Assignment: Look through the data below. Show each line where the string "Expand" occurs.

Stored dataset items
▬▬▬▬▬▬▬▬▬▬
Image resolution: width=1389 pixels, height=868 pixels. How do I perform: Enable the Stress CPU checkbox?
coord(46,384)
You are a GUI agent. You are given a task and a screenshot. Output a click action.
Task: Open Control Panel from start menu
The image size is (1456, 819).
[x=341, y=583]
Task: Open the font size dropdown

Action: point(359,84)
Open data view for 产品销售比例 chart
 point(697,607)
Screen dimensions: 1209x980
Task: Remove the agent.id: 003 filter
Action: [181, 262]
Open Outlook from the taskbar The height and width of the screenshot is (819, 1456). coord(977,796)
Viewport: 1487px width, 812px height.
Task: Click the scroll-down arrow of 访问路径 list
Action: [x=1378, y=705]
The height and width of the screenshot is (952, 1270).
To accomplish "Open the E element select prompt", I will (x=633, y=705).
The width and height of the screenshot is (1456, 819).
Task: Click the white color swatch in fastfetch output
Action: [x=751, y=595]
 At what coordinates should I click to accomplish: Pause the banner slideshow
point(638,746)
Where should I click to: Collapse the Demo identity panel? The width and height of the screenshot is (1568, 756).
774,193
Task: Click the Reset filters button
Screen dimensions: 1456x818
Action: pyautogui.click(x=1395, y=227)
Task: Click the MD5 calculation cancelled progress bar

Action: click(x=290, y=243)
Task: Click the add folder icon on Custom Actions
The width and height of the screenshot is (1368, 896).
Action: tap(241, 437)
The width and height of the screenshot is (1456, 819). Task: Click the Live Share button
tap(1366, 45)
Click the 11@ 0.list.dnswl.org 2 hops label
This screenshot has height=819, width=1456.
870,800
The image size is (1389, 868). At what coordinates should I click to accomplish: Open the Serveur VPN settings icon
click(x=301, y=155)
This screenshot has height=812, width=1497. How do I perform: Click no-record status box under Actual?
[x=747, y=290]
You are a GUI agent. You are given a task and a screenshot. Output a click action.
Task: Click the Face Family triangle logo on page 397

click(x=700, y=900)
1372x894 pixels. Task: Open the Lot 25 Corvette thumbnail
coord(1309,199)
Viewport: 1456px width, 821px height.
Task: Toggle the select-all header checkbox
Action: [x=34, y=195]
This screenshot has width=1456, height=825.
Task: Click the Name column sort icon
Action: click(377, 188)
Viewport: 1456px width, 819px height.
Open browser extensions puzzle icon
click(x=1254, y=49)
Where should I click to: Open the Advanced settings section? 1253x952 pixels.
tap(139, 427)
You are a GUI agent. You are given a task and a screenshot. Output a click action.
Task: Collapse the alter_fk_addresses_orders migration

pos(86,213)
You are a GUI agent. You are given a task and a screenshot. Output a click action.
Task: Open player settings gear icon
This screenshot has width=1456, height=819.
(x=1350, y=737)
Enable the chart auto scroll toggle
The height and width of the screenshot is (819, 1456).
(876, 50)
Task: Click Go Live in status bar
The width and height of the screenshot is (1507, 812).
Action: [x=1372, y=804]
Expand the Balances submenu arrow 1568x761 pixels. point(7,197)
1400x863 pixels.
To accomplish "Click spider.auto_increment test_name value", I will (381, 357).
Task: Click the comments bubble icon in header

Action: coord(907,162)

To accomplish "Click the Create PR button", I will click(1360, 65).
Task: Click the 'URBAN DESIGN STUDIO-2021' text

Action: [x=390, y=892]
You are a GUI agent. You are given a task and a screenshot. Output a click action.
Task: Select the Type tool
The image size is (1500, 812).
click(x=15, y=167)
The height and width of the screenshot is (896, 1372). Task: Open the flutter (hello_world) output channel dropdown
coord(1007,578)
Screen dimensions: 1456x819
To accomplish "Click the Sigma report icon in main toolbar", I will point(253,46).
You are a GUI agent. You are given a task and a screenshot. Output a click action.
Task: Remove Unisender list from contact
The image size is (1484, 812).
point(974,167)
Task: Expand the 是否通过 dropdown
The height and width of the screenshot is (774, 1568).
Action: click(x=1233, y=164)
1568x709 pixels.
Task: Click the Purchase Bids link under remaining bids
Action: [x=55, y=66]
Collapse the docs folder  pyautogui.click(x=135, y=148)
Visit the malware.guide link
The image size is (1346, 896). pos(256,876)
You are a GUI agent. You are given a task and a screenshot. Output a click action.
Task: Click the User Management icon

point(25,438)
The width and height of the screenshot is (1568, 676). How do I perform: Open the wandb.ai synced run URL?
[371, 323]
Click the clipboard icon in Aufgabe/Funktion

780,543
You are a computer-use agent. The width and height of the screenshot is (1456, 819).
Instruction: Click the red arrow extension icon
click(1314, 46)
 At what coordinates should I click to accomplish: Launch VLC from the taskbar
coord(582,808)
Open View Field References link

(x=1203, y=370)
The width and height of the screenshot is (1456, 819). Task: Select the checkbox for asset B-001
▬▬▬▬▬▬▬▬▬▬
Solved exercise:
Expand the Balances submenu arrow 1568x761 pixels. point(7,197)
Task: Expand the 是否通过 dropdown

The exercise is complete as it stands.